В ожидании урагана

Фарфоровая глазурь воды и перья облаков – что может быть тлетворнее? А между тем уж двадцать шестой день я, как часовой, вышагиваю на балконе, полируя его белые перилла рукой, облачённой в лайковою перчатку, и глядя на горизонт, девственный как пух голубки, к богу посланной. Я всё надеюсь, что вечер прихватит немного зюд-веста, а он язвит по-прежнему своей щербатой в облаках улыбкой и бросает безобразно-жёлтые мазки на блестящую снаружи, а гнилую внутри водную полировку, воняющую в эти минуты особенно мерзко. Когда она уплыла, был точно такой же ясный вечер.

Люблю выйти на балкон моего дома, когда завывают сирены о том, что надо сложить свои вещи в водозащитные сумки и ожидать, как рыба под корягой, решения судьбы в меблированных комнатах у тёплых каминов на креслах с чашкой кофе. Я люблю, вопреки регламентам, развешанным здесь вместо обоев, не слыша испуганных криков соседей, выбегать на балкон в одной майке, и, словно подводник, задраив за собой люк, наблюдать одинокие пюпитры океана, слыша, как оркестр за кулисами отстраивает голоса, приготавляясь к Мистерии. Говорят, у меня загораются в тот момент глаза, всегда потухшие, как маки, и выпрямляются плечи, а ноги начинают отплясывать тарантеллу, ангажируя дельфинов, и язык извлекает из щёк комплименты.

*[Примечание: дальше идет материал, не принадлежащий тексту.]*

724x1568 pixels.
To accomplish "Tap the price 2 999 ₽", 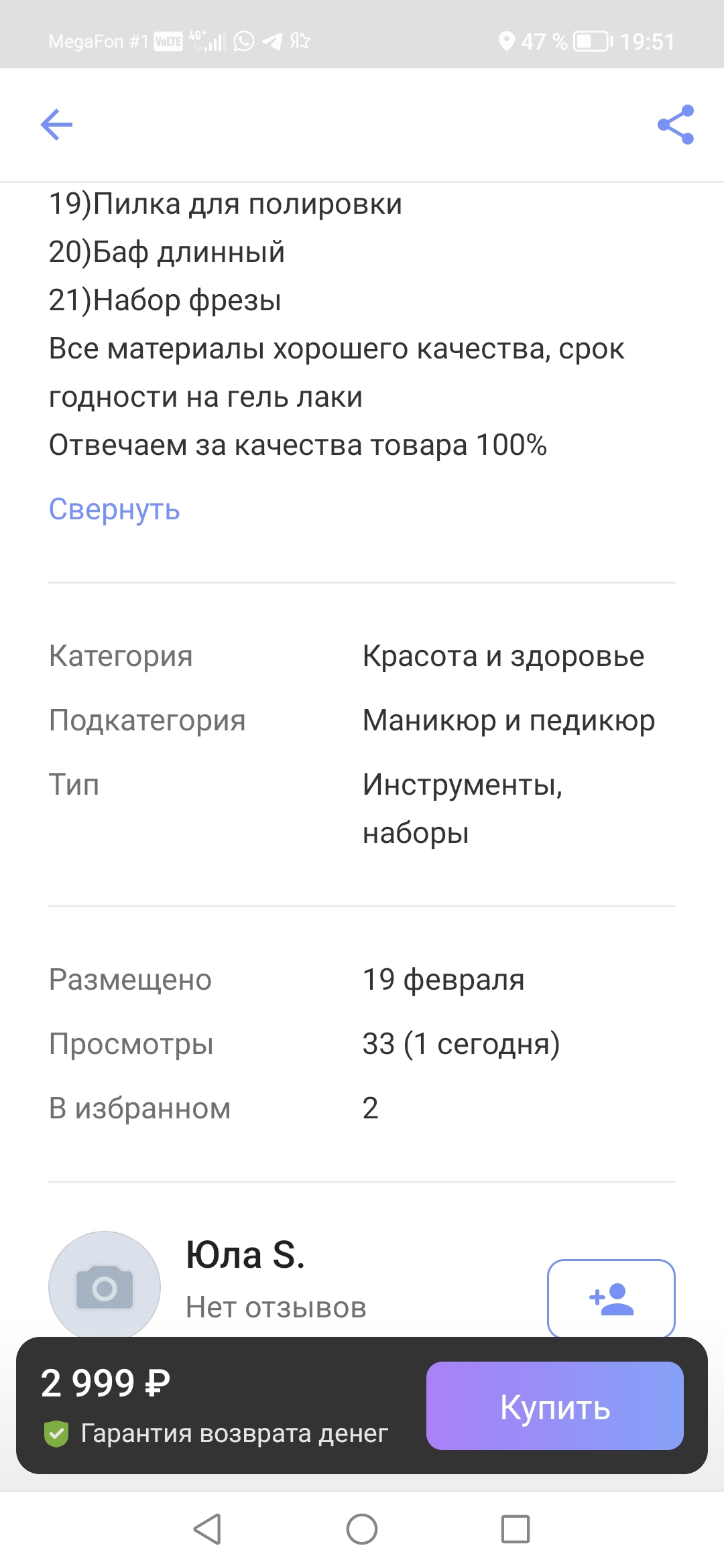I will pyautogui.click(x=106, y=1383).
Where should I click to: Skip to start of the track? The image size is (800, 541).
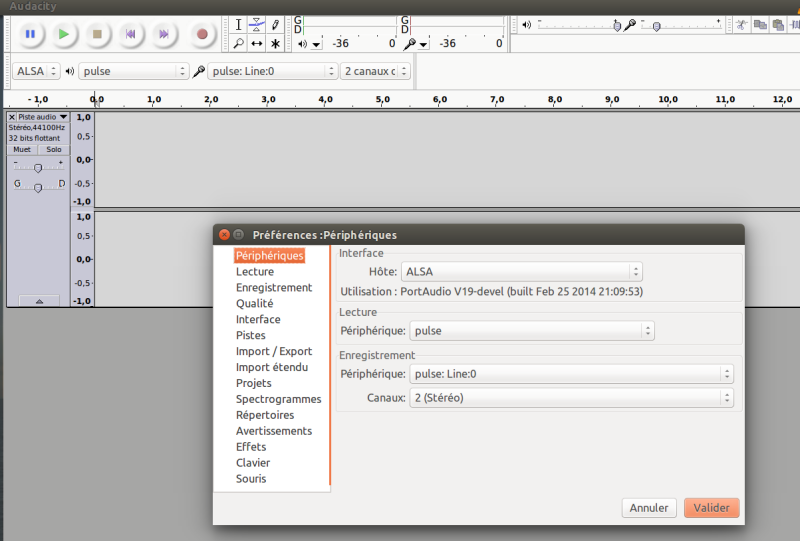(130, 34)
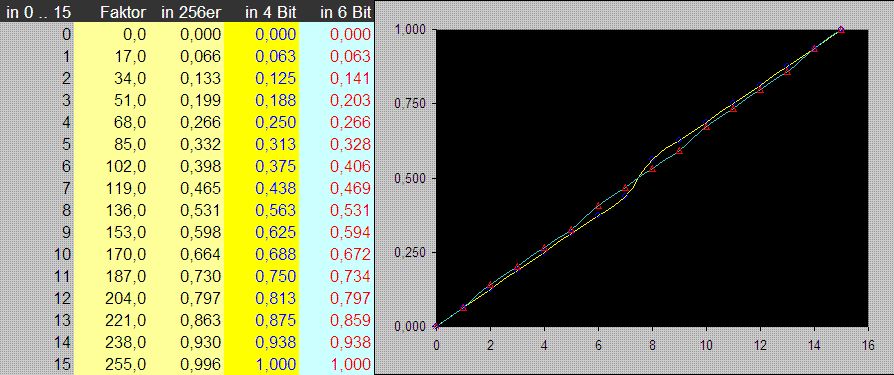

Сначала океан замолкает и словно прислушивается. Хохот чаек стихает, как бы пристыженный спокойствием его. Вода, ещё покрытая молочной пенкой, ворочается снаружи: она притаилась в ожидании, прикрывшись тёмным плащом, но уже успела поменять свою привычную вонь на запах железа. Вот натягиваются тросы, удерживающие мой дом, и звенят, когда ветер ударяет по ним, словно гитарист, взявший первый аккорд. Потом всё замирает, и, кажется: не будет ничего: музыканты забыли ноты, певцы - слова, а я один в этом мире зритель пришёл на концерт напрасно.

Но ветер рвёт с места, и тучи вмиг сходятся, как заговорщики, и перекрещивают кинжалы, и вода уже плещется смело и, как сдёрнутая скатерть накрытого стола, сметает с своей поверхности суда и лодки.

Не смеяться я прихожу в лицо непогоде, а плакать! Не самонадеянности я полон, но упования! Ибо один ураган помнит, куда унёс мою королеву проклятый океан. В порту ли она, или на дне среди черепах и медуз мёрзнет, или всё на том же проклятом судне – ему знать. Ох, не люблю, когда ясно, и океан напоминает бассейн, продливший свою кафельную голубизну на многие мили и размеченный на квадраты неведомым водомером. Он не приносит известий и улыбается как мертвец, отмучившийся после долгой болезни. Только ураган подымет бутылку из-под коряг - только он прибьёт к берегу остатки крушения. Не сидеть в кресле, не ждать!

Итак, если сгущаются тучи, я, чуткий на ухо, выхожу на балкон и всматриваюсь вдаль: “Авось, не причудилось”. Мне стыдно надеяться, что на горизонте покажется парус. Мне не впервой прощаться с иллюзиями. Это малодушие - над ним смеются старики-соседи.

Я уже слышу, как поднимается ветер, словно лев, и гонит стадо волн-антилоп, загоняя их в берега, в которые они врезаются, обезумев, своими рогами, забыв про боль. Негде укрыться от урагана. Дом, как на дыбе распятый, между берегом и морем, трещит, и, кажется, то ли сам он разлетится в щепки, то ли канаты не выдержат и лопнут, и стихия бросит его в открытый зёв океана. Но не боюсь я упасть в зелёную муть! Я был в ней однажды: её вкус мне показался пресным: я выплыл сухим.

Я часто говорю с ураганом. Мне хочется, чтобы он забрал меня, обнял своими руками – железными, ржавыми, а нежными – ибо только в его объятиях я вижу если не покой, то... скоротечность. Без бури нет времени. У смерти ясные глаза, как у этого неба.

Я надеюсь, я молюсь, двадцать седьмой день разрешится непогодой. А сегодня уже двадцать шестой как нет надежды, что вечер ознаменуется канонадой. Солнечный приплюснутый диск багровеет у горизонта и в очередной раз усмехается из-под наплывов жирных век. Быть может, это добрая примета, и завтра будет, будет буря? Ведь ждёт моя королева. Да ждёт ли?